另外,這還不是急功近利的事,還要熬。初來乍到的,不要鋒芒畢露,要一點點地熬上去。剛下火車的,用杜羽珩的話說:“你是龍得先盤著,是虎得先臥著,王八拉車,規規矩矩!否則,出頭的椽子先爛,沒有點根基就想立棍,非把你這根棍撅了不行。


最後,杜羽珩言之鑿鑿地問育心“你見過狼嗎?”


狼?育心不知道他為什麼提到狼。他雖然自幼生在林區,但確實還沒有真正見過狼。隨口問道:什麼狼?


就是那種殘忍的,露著尖牙,長著利爪的狼。杜羽珩臉上像塗著一層冰霜。


沒有,我只見過狼狗。”丁育心說。


那你就睜大眼睛仔細瞧瞧,杜羽珩語氣猙獰,在你身邊的是不是一群毫無人性的惡狼!


育心迷惑地盯著杜羽珩杜羽珩繼續咬牙切齒地說:“你想在狼群裏存活,你首先應該學會撕咬。必須露著尖牙,揚起利爪,而且眼睛還要放著綠光,你自己首先要變成一頭毫無人性的狼。不學會這樣,你只能被狼吃掉!”


育心心裏一陣痙孿,環顧左右,真有一種步入狼窟的悚然。然而,即然涉身其間,他又不得不絞盡腦汁,戰戰兢兢地去和狼周旋。
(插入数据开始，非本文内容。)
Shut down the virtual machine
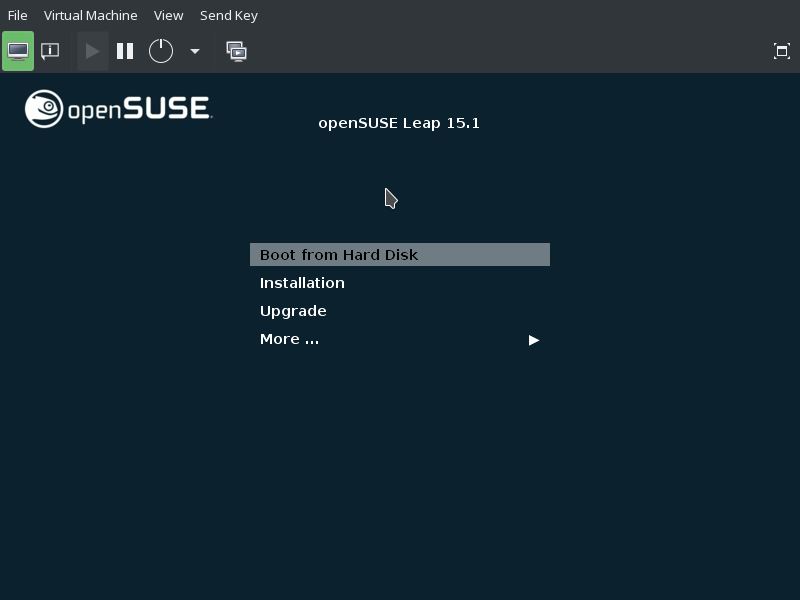Screen dimensions: 800x600 [160, 51]

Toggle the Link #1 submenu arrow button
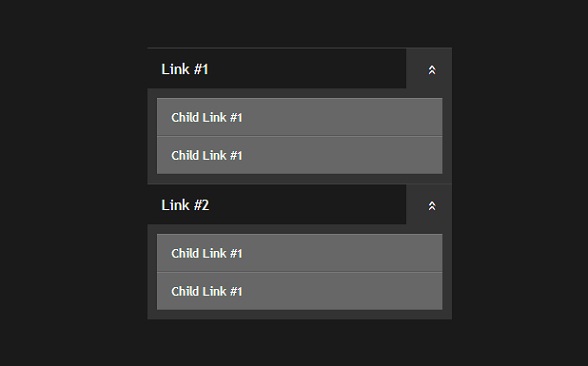[429, 69]
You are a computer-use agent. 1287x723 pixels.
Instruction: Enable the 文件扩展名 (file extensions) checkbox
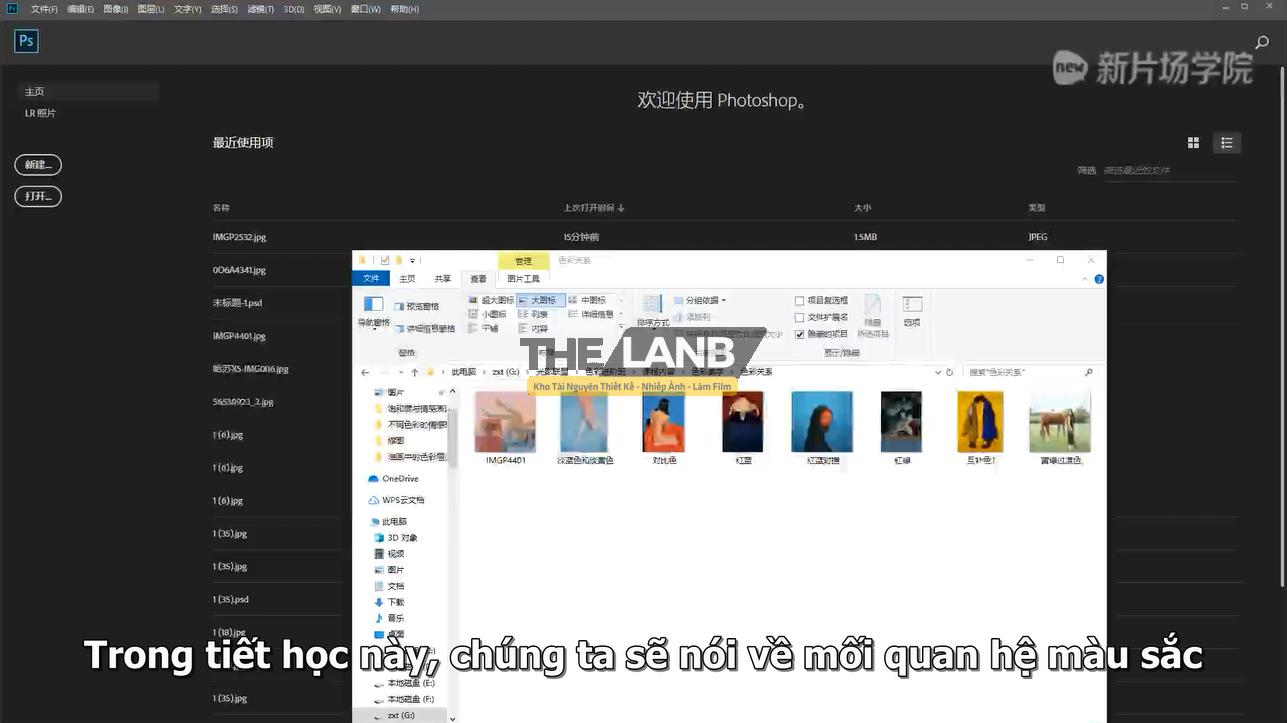coord(799,316)
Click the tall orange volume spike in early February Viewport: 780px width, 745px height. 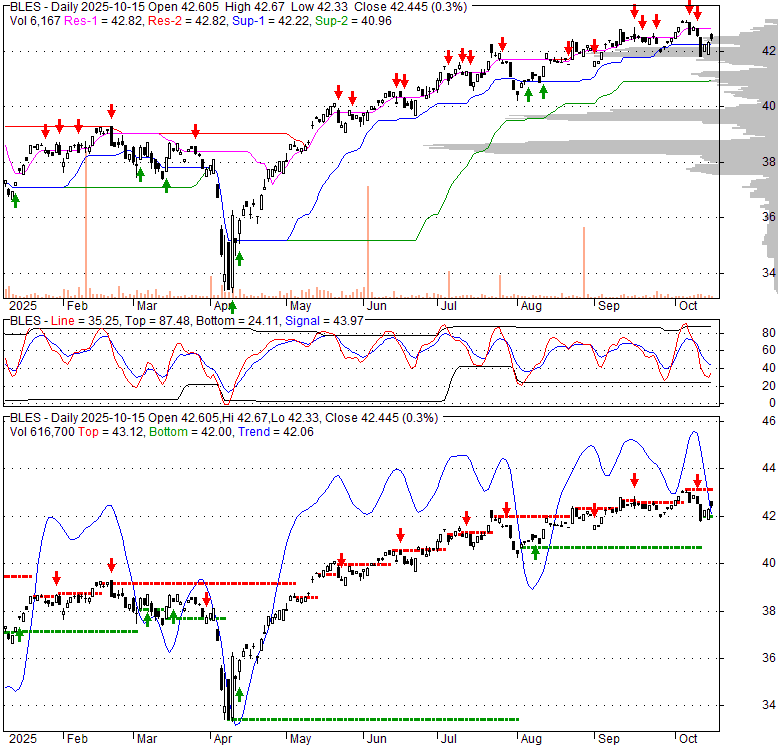pyautogui.click(x=86, y=230)
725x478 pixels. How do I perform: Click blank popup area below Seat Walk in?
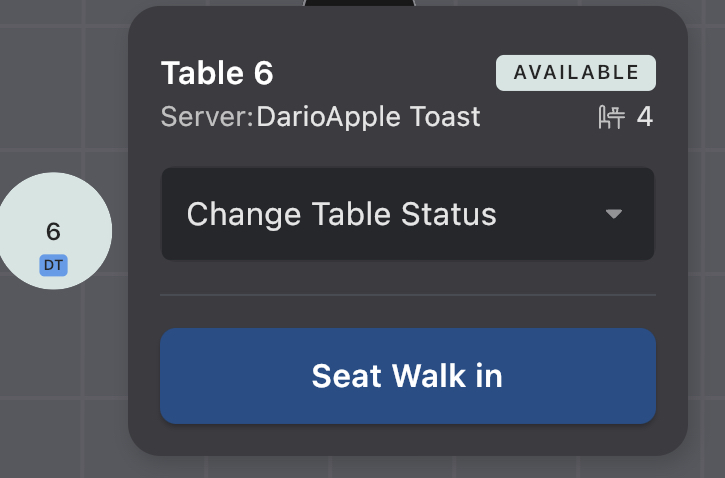click(x=407, y=440)
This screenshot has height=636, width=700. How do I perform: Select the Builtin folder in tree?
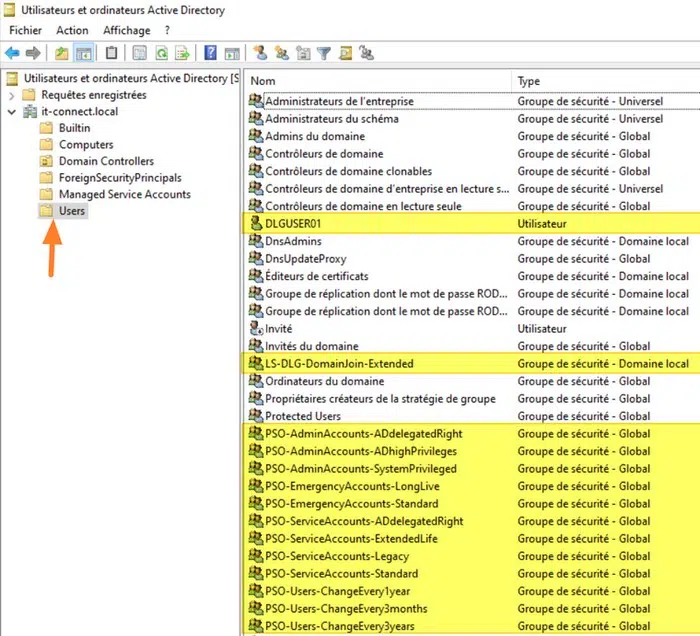click(x=74, y=128)
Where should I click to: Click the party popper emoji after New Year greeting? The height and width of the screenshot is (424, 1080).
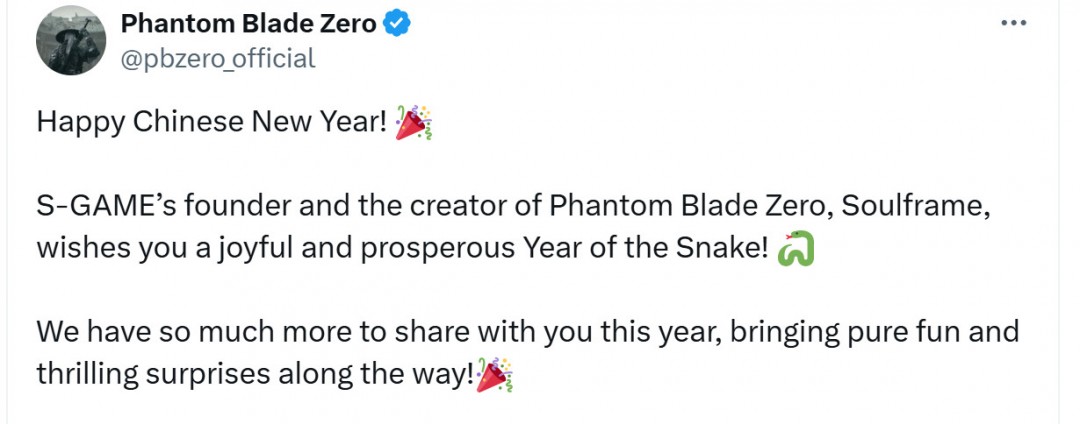[x=414, y=122]
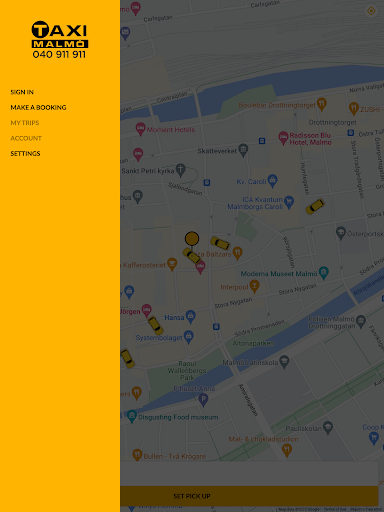Viewport: 384px width, 512px height.
Task: Select the taxi icon beside Hansa
Action: tap(155, 325)
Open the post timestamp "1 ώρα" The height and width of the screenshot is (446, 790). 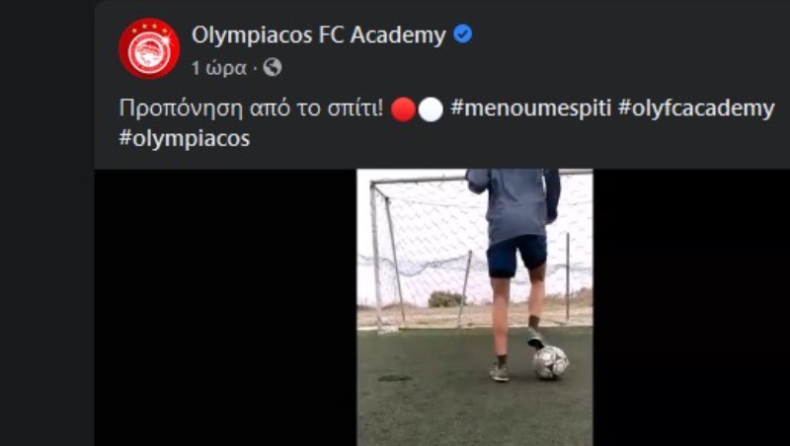pos(219,68)
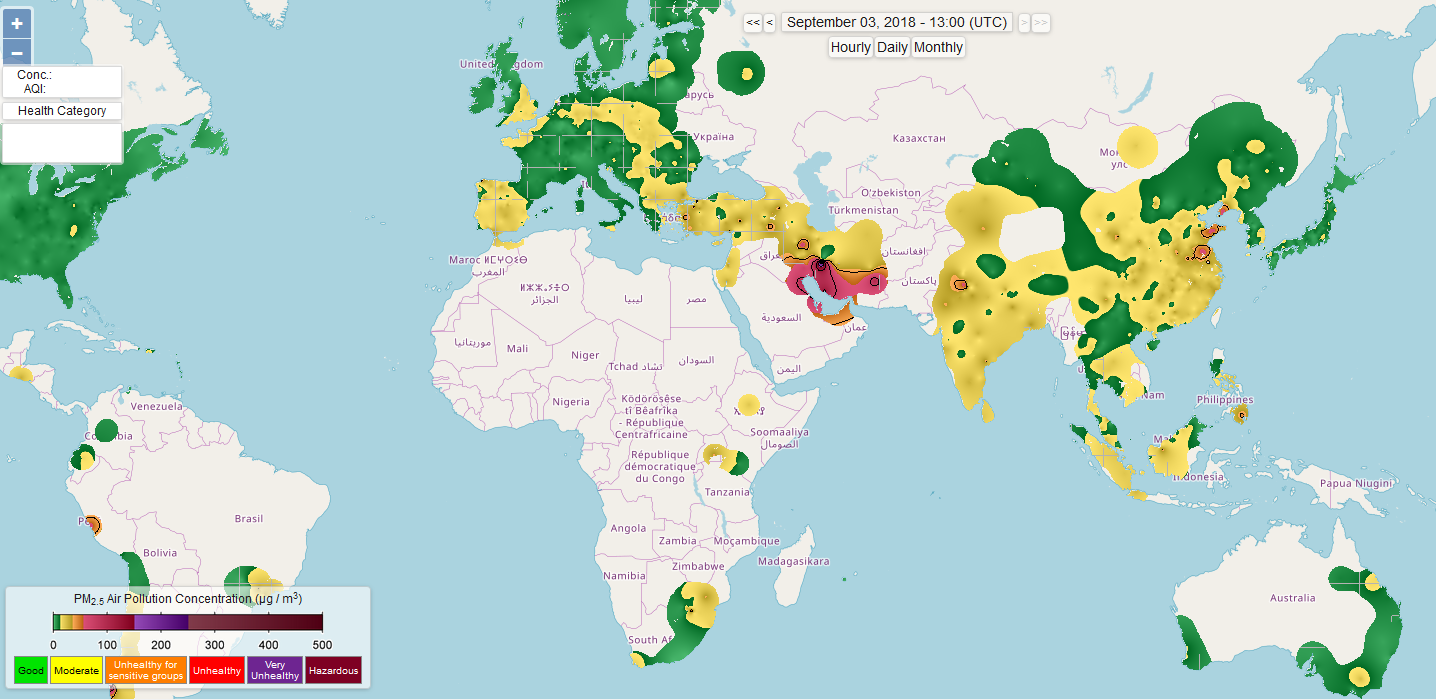Switch to the 'Monthly' view

point(938,47)
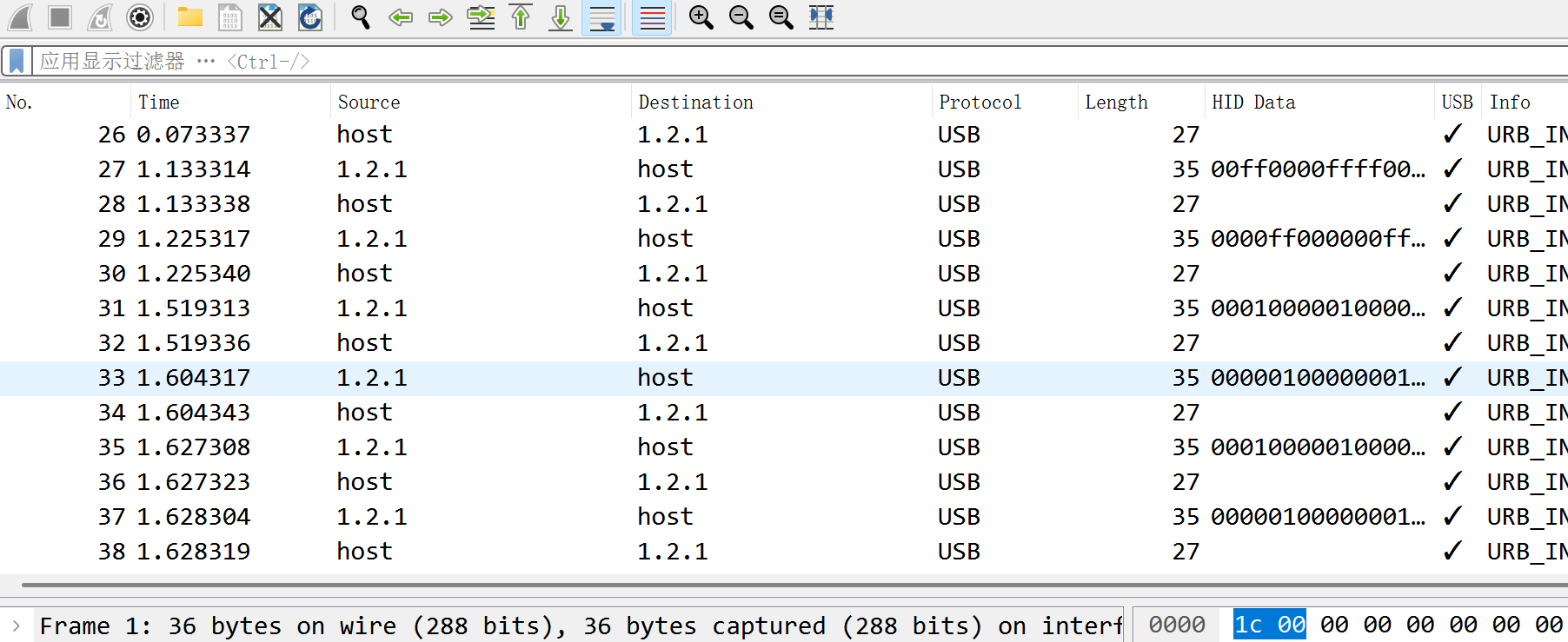Reload the current capture file
This screenshot has width=1568, height=642.
[310, 17]

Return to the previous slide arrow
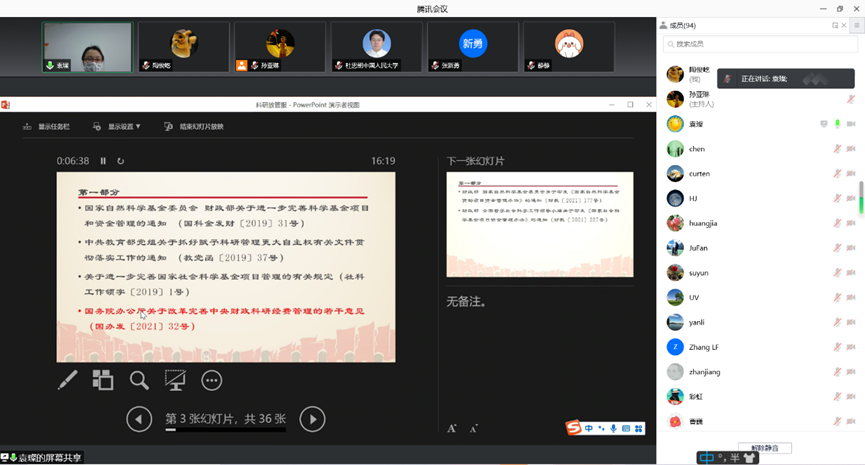click(139, 419)
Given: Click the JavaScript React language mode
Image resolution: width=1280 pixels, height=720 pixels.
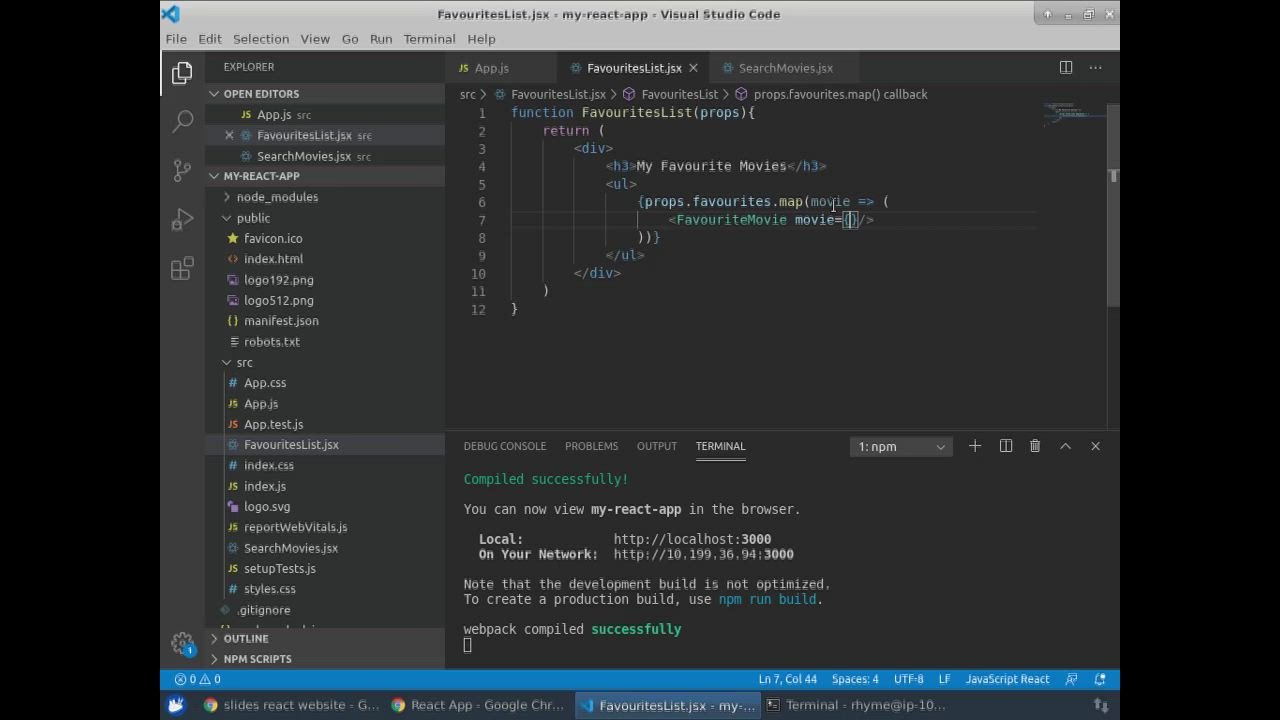Looking at the screenshot, I should [1007, 679].
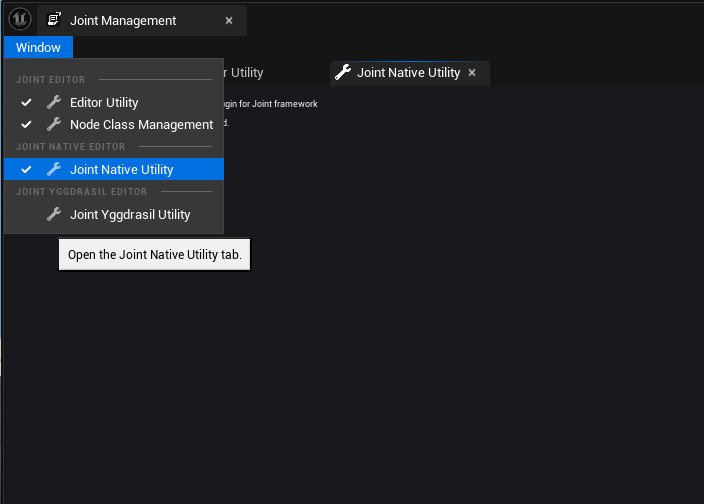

監獄裏,食物的匱乏是顯而易見的。所以,偶爾有家屬來接見,送進監來的些吃食便彌足珍貴。但是,拿進監獄裏來的食品卻不可以獨享,不喂飽了身邊的惡狼,你就想獨吞掉家屬送來的食品,你可就要遭秧了。剛下火車的犯人,家屬來得勤,送進監來的食品也多,但每次收到家裏送來的食品,首先你得先分送大半給監內的人物,像大雜工,站道子的,組長啦,如果沒有這種供奉,你就要吃點苦頭了。用監內的行話說:“這叫不開事”往往不開事的犯人在接見的當天就得承受諸如“逛花園”之類的遭遇,就像丁育心在集訓隊受到的“禮遇 ”一樣。在監獄內,另一種掠奪的方法就是賭博。這侵襲中華民族幾千年的陋習在監獄裏並沒有絕跡,而且是花樣翻新,成了一種弱肉強食的手段。每晚九點以後,政府幹部撤離了後監舍,後監舍雜工的小單間裏,便開設了賭局,參加者除了監內有頭有臉的大犯人之外,就是當日接見,收到了家屬送來食物的新犯人。當然拉這樣的新犯人入局,只是一種巧取豪奪的手段罷了。這些人去了是有輸沒贏的,但又不敢不去,如果膽敢不去,麻煩就大了。有“逛花園”的威懾力,誰還敢不招之即來,來之必敗呢?監獄裏關押著的大都是社會渣滓,杜羽珩的話不錯;在監獄裏像良知和道義這樣的辭語都不能用慣常的思維來解析。信口雌黃,指鹿為馬,把白說成黑,眾口鑠金,誣陷誹謗是相互間撕咬的慣用伎倆。